Georgia’s Tax Revolution
Georgia, nestled at the crossroads of Europe and Asia, has become a haven for freelancers and small business owners seeking ultra-low taxes. As of May 2025 (date when we created this article), the country’s Individual Entrepreneur and Small Business Status programs offer tax rates as low as 1% on gross turnover, with micro businesses enjoying a 0% rate. These incentives are not just for locals—foreigners from over 90 countries, including the US, UK, and EU, can register and operate businesses in Georgia without needing residency or citizenship.
The government’s goal is clear: attract global talent, boost investment, and foster a thriving entrepreneurial ecosystem. This approach has made Georgia a top choice for digital nomads, remote workers, and anyone looking to maximize their income while minimizing tax burdens.

Who Qualifies for Georgia’s 1% Tax Rate?
To benefit from Georgia’s 1% tax regime, your annual business turnover must stay below 500,000 GEL (about $165,000 USD). You must operate as a sole proprietor and avoid prohibited activities like consulting, legal, medical, or gambling services.
Micro Business Status, with a 0% tax rate, is available for those earning under 30,000 Georgian Lari (GEL) annually, but you cannot have employees.
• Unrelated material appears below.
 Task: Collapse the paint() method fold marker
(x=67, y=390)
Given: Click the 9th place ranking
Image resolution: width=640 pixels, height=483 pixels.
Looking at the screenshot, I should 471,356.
Importantly, you do not need to be a Georgian resident or citizen to qualify. However, if your turnover exceeds the threshold, your tax rate jumps to 3% for the remainder of the year, and repeated breaches can revoke your status. The system is designed for genuine self-employed individuals, not disguised employees or those engaged in restricted professions. Always check the latest official lists to ensure your business activity is eligible.

Registration Process: Steps, Timing, and Essential Caveats
Registering as an Individual Entrepreneur in Georgia is straightforward, but timing is crucial. The 1% tax rate applies only from the month after your registration is approved. Any income earned before approval, or before you become a tax resident (typically after 183 days in Georgia), may be taxed at 20%.
Monthly tax declarations are mandatory for small businesses, while micro businesses file annually. If you expect to handle cash, a cash register is required.
VAT registration becomes necessary if your taxable transactions exceed 100,000 GEL in any 12-month period, with VAT set at 18%. For those dealing with international clients or expenses, reverse VAT rules apply, but you can often reclaim this if VAT-registered. Keeping accurate records is essential, as audits can occur, and non-compliance may lead to fines or loss of status.

Residency, Double Taxation, and Global Mobility
Spending more than 183 days in Georgia makes you a tax resident, which can affect your global tax obligations. Double taxation treaties may not protect you if you split your time between countries or fail to establish clear residency.
Income earned while physically in Georgia is considered Georgian-sourced, even if your clients are abroad. If you travel frequently or plan to spend less than 183 days in Georgia, consult a tax adviser to avoid unexpected liabilities in other countries.
The high net worth program offers alternative residency options for those who qualify, often without the need for extended physical presence. US citizens and others with complex tax situations should seek specialized advice to ensure compliance both in Georgia and at home.

Embracing Georgia’s Tax Opportunities for Wealth and Freedom
Georgia’s 1% tax regime offers freelancers and small business owners a rare chance to keep more of what they earn while enjoying a vibrant, welcoming environment.
By understanding the rules, registering promptly, and staying compliant, you can unlock new levels of financial freedom and global mobility. As the world of work evolves, adapting to these innovative tax solutions is key to building lasting wealth and personal independence.